Social justice activity in museums is also taking place internationally. In the National Historical Museum of T irana in Albania, I recently saw an exhibition of artwork by Albanian teenagers addressing the issue of corruption in their country. In Taiwan, I encountered the Taipei Women’s Rescue Foundation, which has created an exhibition on “comfort women,” the 200,000 young women used in the Second World War by Japanese soldiers as sex slaves. NML is advising the fledgling Museum of International Democracy in Rosario, Argentina, as it creates its exhibits. Not
that long ago, Argentina was in the grip of an unelected military regime, and words like “oppression,” “persecution” and “psychosis” will inform the tone of this very brave venture assessing the development of democracy.

Former Soviet republics and satellite states are now fertile ground for examining the nature of life under communism. In Vilnius, Lithuania, the Museum of Genocide Victims is housed in former KGB headquarters.
In Bucharest is the Museum of the Romanian Peasant, formerly the Museum of the Communist Party, where a subtle satire of the former communist regime is located, symbolically, in the basement.

Some would no doubt argue that museums such as those in Vilnius and Bucharest a re little more than anti-communist and anti-Soviet propaganda. But through the medium of museums, people can fight for social justice in various ways. Different levels of democracy result in different conceptions of social justice. Interpretations in mature democracies will be different from those in newer democracies, or in nations where there is no democracy. Not all nations enjoy the same freedom of speech or of action as the U.S. or the U.K.

Working for social justice in any context can be construed as political. Someone won’t like what you are doing. People will reject, resist and disagree with you. This is very contested territory that many museums choose to avoid. That is our default setting: to be neutral, to take refuge in the “truth” of our collections.

But there are no truths in this context, because museums use and interpret collections in different ways. In many British museums, we choose to exhibit items that were acquired by controversial means from other nations at a time when we had a powerful, global empire. In my own museum service, we have Benin bronzes stolen by British soldiers during a “punitive” raid in what is now Nigeria. What is the “truth” of these items? Are they simply beautiful examples of art, as they are often displayed?
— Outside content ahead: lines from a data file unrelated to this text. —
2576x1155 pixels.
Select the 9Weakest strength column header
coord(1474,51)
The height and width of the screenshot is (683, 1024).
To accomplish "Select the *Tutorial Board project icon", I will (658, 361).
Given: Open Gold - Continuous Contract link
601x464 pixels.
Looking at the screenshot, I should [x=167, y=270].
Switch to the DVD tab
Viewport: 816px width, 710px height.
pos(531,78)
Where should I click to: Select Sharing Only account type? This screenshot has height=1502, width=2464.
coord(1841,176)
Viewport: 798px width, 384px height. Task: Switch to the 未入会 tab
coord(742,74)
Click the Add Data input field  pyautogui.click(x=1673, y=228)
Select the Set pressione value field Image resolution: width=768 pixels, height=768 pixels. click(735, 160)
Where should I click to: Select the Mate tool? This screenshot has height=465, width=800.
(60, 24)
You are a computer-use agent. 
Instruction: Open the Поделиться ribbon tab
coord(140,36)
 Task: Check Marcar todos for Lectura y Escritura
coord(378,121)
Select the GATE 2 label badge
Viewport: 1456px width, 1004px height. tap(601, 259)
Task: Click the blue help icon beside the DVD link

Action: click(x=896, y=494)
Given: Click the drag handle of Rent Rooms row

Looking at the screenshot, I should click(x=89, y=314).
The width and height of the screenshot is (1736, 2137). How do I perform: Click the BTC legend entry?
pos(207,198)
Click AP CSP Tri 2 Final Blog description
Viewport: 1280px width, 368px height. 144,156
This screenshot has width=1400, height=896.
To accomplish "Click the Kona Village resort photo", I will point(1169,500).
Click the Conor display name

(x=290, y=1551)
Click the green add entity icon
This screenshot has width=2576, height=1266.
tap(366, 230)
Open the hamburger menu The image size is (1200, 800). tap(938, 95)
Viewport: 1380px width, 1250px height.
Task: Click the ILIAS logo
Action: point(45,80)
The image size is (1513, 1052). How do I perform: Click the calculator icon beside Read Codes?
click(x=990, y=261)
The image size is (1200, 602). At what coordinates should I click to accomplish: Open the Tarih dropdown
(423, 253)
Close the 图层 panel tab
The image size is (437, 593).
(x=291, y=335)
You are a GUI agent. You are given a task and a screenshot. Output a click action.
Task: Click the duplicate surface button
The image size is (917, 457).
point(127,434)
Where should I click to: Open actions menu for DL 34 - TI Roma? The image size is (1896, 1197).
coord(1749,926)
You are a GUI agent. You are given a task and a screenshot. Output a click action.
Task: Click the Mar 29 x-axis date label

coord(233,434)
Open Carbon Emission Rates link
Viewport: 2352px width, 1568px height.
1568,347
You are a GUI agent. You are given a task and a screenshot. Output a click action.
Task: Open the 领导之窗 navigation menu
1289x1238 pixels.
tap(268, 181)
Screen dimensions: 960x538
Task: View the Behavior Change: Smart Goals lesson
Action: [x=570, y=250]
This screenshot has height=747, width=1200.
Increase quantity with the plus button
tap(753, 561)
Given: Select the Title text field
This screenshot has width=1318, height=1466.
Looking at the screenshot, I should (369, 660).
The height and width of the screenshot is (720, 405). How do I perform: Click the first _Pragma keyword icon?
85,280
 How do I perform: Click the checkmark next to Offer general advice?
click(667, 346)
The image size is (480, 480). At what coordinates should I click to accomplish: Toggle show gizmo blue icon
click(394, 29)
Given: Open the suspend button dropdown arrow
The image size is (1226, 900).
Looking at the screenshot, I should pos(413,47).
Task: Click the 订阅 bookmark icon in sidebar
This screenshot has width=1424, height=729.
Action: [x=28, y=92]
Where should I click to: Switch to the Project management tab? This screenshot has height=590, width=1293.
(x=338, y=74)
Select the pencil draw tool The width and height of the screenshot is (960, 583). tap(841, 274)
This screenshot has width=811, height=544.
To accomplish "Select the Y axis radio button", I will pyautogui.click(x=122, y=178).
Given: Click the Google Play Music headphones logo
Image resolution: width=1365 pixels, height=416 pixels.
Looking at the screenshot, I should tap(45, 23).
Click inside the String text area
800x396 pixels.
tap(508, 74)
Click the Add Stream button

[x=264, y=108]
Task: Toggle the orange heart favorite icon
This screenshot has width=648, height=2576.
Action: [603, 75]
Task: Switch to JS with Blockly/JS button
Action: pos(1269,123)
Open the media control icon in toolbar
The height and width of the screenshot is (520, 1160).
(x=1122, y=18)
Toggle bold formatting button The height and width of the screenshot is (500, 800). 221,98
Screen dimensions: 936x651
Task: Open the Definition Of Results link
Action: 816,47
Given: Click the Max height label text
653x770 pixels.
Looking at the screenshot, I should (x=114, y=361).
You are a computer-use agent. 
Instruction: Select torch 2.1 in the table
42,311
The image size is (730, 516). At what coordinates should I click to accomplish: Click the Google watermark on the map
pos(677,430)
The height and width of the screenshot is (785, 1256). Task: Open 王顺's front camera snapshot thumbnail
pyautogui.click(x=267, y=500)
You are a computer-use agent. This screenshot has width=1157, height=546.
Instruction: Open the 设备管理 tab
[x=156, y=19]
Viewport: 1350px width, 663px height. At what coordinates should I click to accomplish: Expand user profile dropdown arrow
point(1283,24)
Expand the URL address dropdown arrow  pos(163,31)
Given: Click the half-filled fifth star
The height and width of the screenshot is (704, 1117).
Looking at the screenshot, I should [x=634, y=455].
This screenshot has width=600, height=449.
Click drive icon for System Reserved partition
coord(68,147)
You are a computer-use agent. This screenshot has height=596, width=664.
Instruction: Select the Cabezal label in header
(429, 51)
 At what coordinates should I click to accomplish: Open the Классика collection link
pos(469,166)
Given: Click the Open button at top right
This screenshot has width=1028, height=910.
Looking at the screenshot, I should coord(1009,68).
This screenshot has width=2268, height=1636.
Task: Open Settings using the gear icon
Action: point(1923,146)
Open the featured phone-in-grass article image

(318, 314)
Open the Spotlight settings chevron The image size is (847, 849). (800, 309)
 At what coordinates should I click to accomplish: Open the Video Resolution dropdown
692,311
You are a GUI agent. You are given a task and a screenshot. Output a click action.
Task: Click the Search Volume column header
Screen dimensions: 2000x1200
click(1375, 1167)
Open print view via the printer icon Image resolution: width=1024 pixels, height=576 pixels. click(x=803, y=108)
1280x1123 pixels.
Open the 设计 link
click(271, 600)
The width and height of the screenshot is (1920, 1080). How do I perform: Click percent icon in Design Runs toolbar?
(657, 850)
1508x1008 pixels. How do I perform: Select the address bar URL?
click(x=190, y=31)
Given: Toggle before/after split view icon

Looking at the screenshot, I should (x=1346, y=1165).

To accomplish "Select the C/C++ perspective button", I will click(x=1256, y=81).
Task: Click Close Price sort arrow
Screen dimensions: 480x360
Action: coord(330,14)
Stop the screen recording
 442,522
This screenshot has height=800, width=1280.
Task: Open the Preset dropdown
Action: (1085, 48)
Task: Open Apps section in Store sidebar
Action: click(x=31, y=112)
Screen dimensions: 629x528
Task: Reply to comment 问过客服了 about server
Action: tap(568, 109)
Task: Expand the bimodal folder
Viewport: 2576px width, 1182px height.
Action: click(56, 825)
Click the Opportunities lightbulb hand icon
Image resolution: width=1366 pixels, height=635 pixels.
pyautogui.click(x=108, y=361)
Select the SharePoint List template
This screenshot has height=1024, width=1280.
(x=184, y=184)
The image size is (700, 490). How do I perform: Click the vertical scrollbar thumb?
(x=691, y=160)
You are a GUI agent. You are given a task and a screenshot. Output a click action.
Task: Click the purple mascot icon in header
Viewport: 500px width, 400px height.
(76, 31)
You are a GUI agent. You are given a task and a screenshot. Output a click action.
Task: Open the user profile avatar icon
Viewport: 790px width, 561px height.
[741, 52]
Or are they evidence of colonial exploitation and the corruption of power, as they are rarely displayed?

The newly adopted mission of NML is “To be the world’s leading example of an inclusive museum service.” This statement captures the spirit of a museum that fights for social justice. It’s about inclusivity, which means doing the right thing, taking risks, being aware that many people feel excluded by the traditional museum ways of doing things. It is because we think like this in Liverpool that our audience grew five-fold between 2001 and 2012.

In order to become socially responsible, museums need to rethink fundamentally how we manage ourselves. This is happening, but not without pain and disagreement, as museums worldwide, continue to modernize.